*LIST OF TASKS*
1. Answer these from the Schoox interview, one line each:
(a) What doctoral degree does Lefteris Ntouanoglou hold?
(b) By what percentage did Sport Clips cut time-to-productivity for new hires?
(c) What did Biscuitville increase by 30%?
2. Write the next part of the Schoox interview, picking up after its final sentence.

*QUOTED PASSAGE*
HRTech Interview with Lefteris Ntouanoglou, Founder and CEO of Schoox

Explore how Schoox CEO Lefteris Ntouanoglou is redefining L&D, turning learning into a strategic growth engine through AI and measurable business outcomes.

HRTech Interview with Lefteris Ntouanoglou, Founder and CEO of Schoox

Welcome to HRTech Cube, Lefteris. We’re delighted to have you. To begin, could you share a bit about your professional journey — what inspired you to found Schoox, and how your background led you to reimagine how organizations approach learning and development?
Thank you for having me. I started Schoox in response to a simple observation: while few business leaders would deny that there is value in educating your employees, few learning and development leaders are able to deliver learning that can demonstrate a direct link to business impact. I come from a technical and academic background, including a PhD in computer science, and I’ve always been fascinated by how people absorb information, how they build skills, and how technology can support real performance.

What I saw in the market at the time was a reliance on systems built around tracking and compliance, not actual learning. It felt like an opportunity to solve an unmet need. Organizations were spending enormous amounts of time and money, but not seeing meaningful outcomes. Schoox was born from the belief that learning should be human-centered, tied to the realities of work, and capable of driving measurable business value. That combination of research, engineering, and a deep interest in human behavior is still the foundation of how we engineer today.

Schoox has become known for transforming traditional learning into measurable business outcomes. Can you explain how starting with business goals like revenue, retention, and growth helps companies build more effective learning strategies?
Learning can only be strategic if it’s connected to the business goals and initiatives that organizations are trying to achieve. When you start with goals — faster onboarding, higher sales, fewer errors, better retention — you can work backward to determine which skills matter most and how training should support them.

Most organizations do this in reverse. They build training, deliver it, and then hope it moves the needle. We help them flip the model: define the business outcomes first, identify the skills that influence those outcomes, and design learning programs that directly support performance goals. When learning is aligned this way, it becomes a lever for growth, not an obligation.

Examples of flipping the model and achieving tangible results are Sport Clips which reduced time-to-productivity for new hires by 63% by aligning onboarding to the skills that drive store performance. And Biscuitville increased employee retention by 30% by connecting development directly to career paths and on-the-job performance.

When learning is built around actual outcomes, not just delivering training courses, adoption improves and results follow.

Many organizations still view Learning & Development as a cost center. How does Schoox help change that mindset — turning L&D into a profit-driving function that directly impacts business performance?
L&D is often misunderstood because its impact isn’t always measurable. If success is defined by completions and course hours, it’s hard to defend budget or tie learning to value.

We help companies shift from activity metrics to performance metrics. We use data to show how training improves the skills that directly impact objectives like: productivity, retention, safety, sales, or guest satisfaction. Our customers routinely see measurable improvements across onboarding, retention, and operational accuracy. When learning can demonstrate that level of impact, it shifts from a cost center to a strategic business partner.

*RECORD EXCERPTS*
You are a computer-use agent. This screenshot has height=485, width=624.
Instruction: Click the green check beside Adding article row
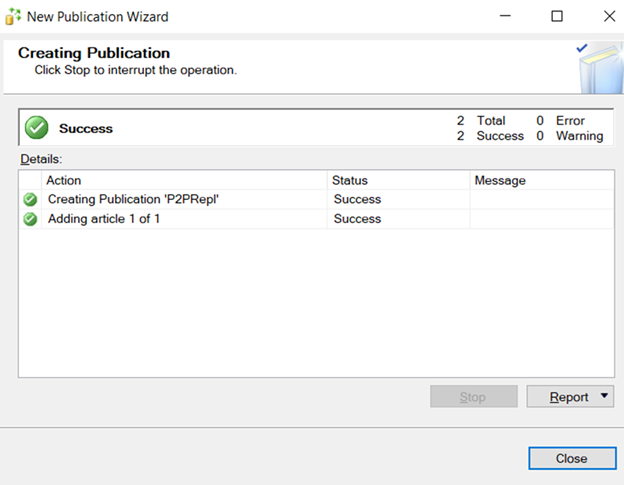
==
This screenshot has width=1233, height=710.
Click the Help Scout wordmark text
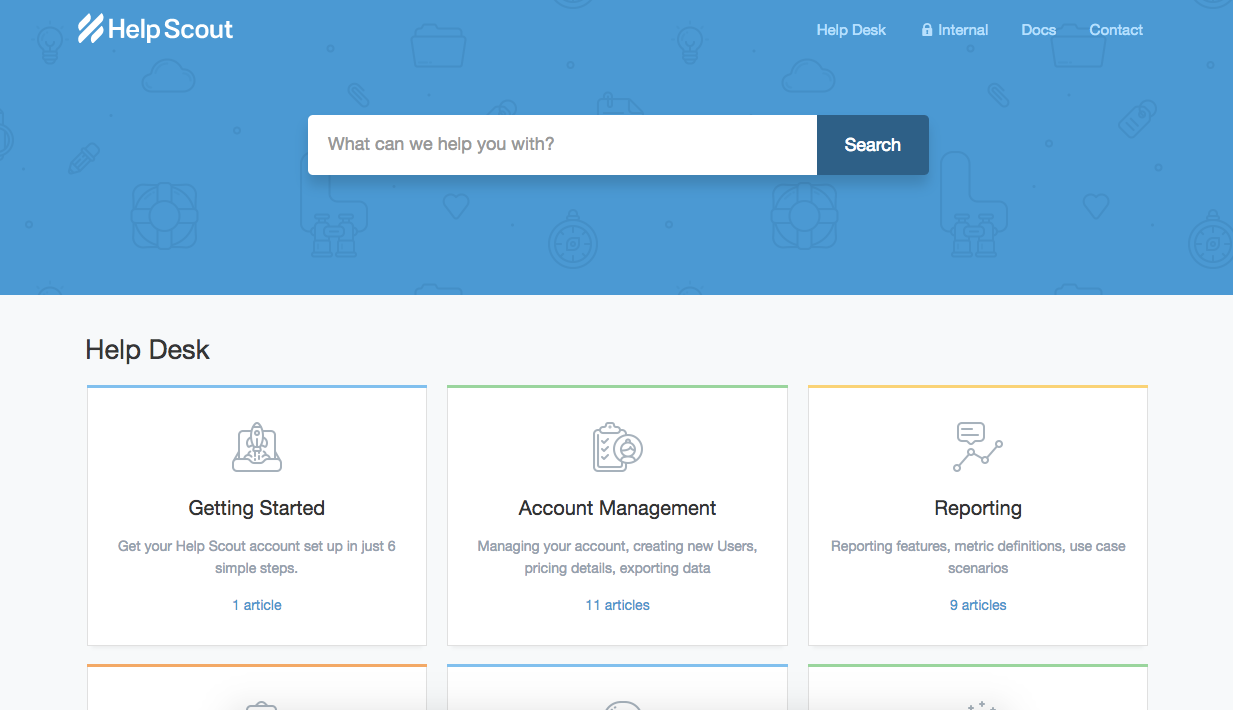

*EXPECTED OUTPUTS*
1.
(a) A PhD in computer science.
(b) 63%.
(c) Employee retention.

2.
AI is reshaping every corner of the workplace. How is Schoox leveraging AI to automate skills mapping and content creation, and what efficiencies does this bring to modern learning teams?
AI helps us solve two problems that have challenged L&D teams for years: understanding what skills truly matter for each role and creating the right training to support them at scale.

Our Learning Impact Suite was engineered with AI to analyze the skills required for each role and connect them to the business metrics they affect, from sales and waste reduction to faster onboarding and stronger customer service. From there, we build Impact Profiles to quantify the expected value of improved performance. Connecting skills required for a role with the performance metrics that matter most enables teams to see exactly where skill gaps exist and what those gaps mean for the business.

Once those relationships are clear, AI generates the learning plans and content needed to build proficiency. Instead of long, generic courses, teams can produce purposeful, targeted training that increases specific skills – on brand and based on a company’s actual requirements. That alone can reduce development time dramatically and keep courses far more relevant.

The result is that L&D teams spend less time creating materials from scratch and more time focused on strategy, and for many organizations, it’s the first time they’ve been able to connect skills, training, and business outcomes in a single, continuous workflow.

Learning becomes strategic the moment you can show how building a skill moves a business metric. When that link is clear, L&D stops being a cost center and becomes a growth engine.

Measuring the return on investment for learning programs has always been a challenge. How does Schoox use real-time analytics to forecast and track ROI, giving leaders visibility into how learning drives measurable outcomes?
This is one of the core problems we built the Learning Impact Suite to solve. For years, L&D teams have lacked a clear way to connect learning activity to performance, which makes it nearly impossible to answer the question, “Did this training actually move the business forward?”

With the Learning Impact Suite, organizations can now see that connection end-to-end. The Suite creates Impact Profiles that tie each role to the skills that matter most and the business metrics those skills influence. When employees receive training that improves proficiency in those skills, leaders can see how improvements correlate to performance in real time.

Because all the data lives in one system, the Learning Impact Suite can also forecast outcomes. It projects the value of closing specific skill gaps, from faster ramp times to reduced waste or stronger revenue and guest satisfaction. Customers are already using these insights to decide where learning investments will deliver the greatest return.

Once you have both real-time impact and forward-looking insight, the conversation around learning changes completely. It becomes a strategic decision supported by data, not a cost center hoping for recognition.

Schoox works with leading brands like Big 5 Sporting Goods, Westgate Resorts and Pacific Seafood. What are some of the key results or success stories you’ve seen from these early adopters of your platform?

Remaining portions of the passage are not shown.